Trends in Mass Shootings

Right-wing ideologue S.E. Cupp recently challenged left-wing ideologue Michael Moore,
Mass shootings are also down... yes they are! It is true! Mass shootings are... It is fact! They are down, as is gun crime. That's a fact.... Look it up, I'm not the first person who said it.
Well, facts are important, but they're not something I find to strongly correlate with Cupp's arguments. So let's take a look. If you apply a narrow definition that excludes "things like armed robbery or gang violence", as did Mother Jones, you find an increase in casualties and that "24 of the last 62 worst mass shootings have taken place in the past seven years alone". If you apply a broad definition, Fox News found that mass shootings are holding steady.
Why the difference? Fox is looking at all mass shootings involving four or more victims — that’s the standard FBI definition. Mother Jones, by contrast, had a much more restrictive definition, excluding things like armed robbery or gang violence. They were trying to focus on spree killings that were similar in style to Virginia Tech or Aurora or Newtown. The definitions make a big difference: On Fox’s criteria, there’s no uptick. On Mother Jones’, there’s a clear increase.

Meanwhile, by either criteria, there does seem to be a surge in mass shootings in 2012. But it’s unclear whether that’s a one-year blip or not.
I would wonder what Cupp was looking at, but she seems like the type who believes that anything she says magically becomes true if she argues forcefully or claims "It's a fact!"

When Moore challenged her, specifically in relation to school shootings, Cupp added to (or is it amended) her claim,
There have been fewer mass shootings over the past thirty years. That's just a fact.
It's certainly not a fact in relation to school shootings.
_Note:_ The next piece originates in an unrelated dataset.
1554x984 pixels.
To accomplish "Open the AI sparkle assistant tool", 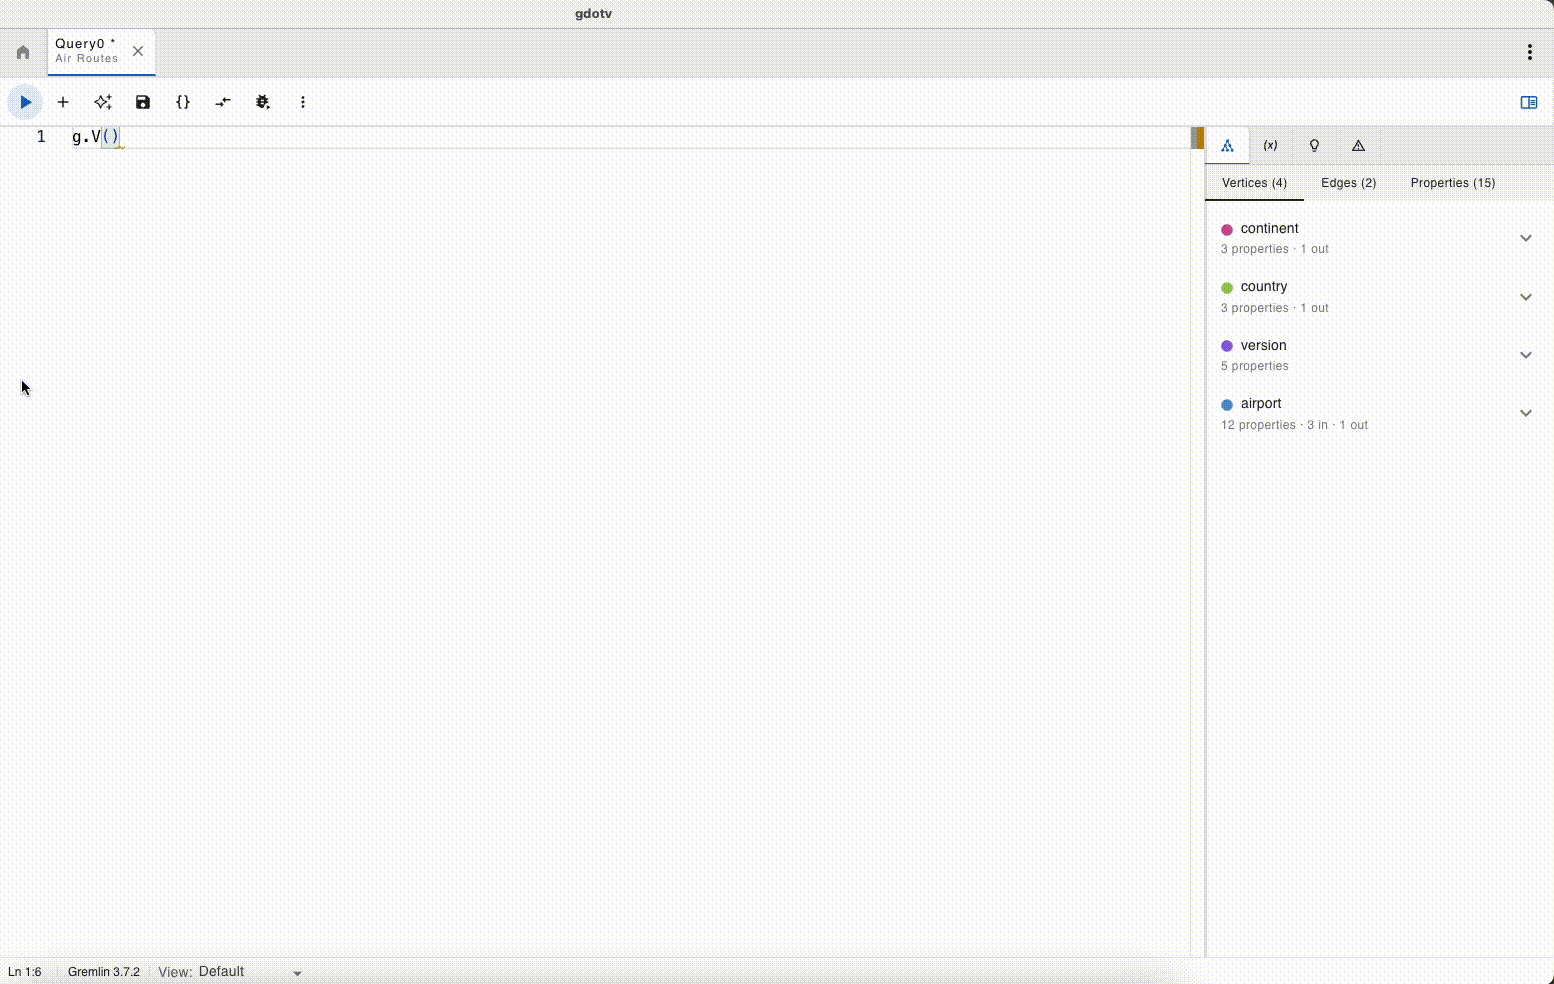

I have not yet found data predating 1976, but it's also not true in relation to homicides with multiple victims going back to 1976. Perhaps she's alluding to lynchings and prohibition-era violence associated with organized crime? One can only guess - but when you're addressing a relatively rare type of crime (homicide with multiple victims) such factors can easily skew the trend.

At this point, I'm comfortable concluding that Cupp was either making stuff up or was cherry-picking a source in order to present what she knows to be a distorted, fundamentally untrue statement of "fact". I'm prepared to be proved wrong. Anybody?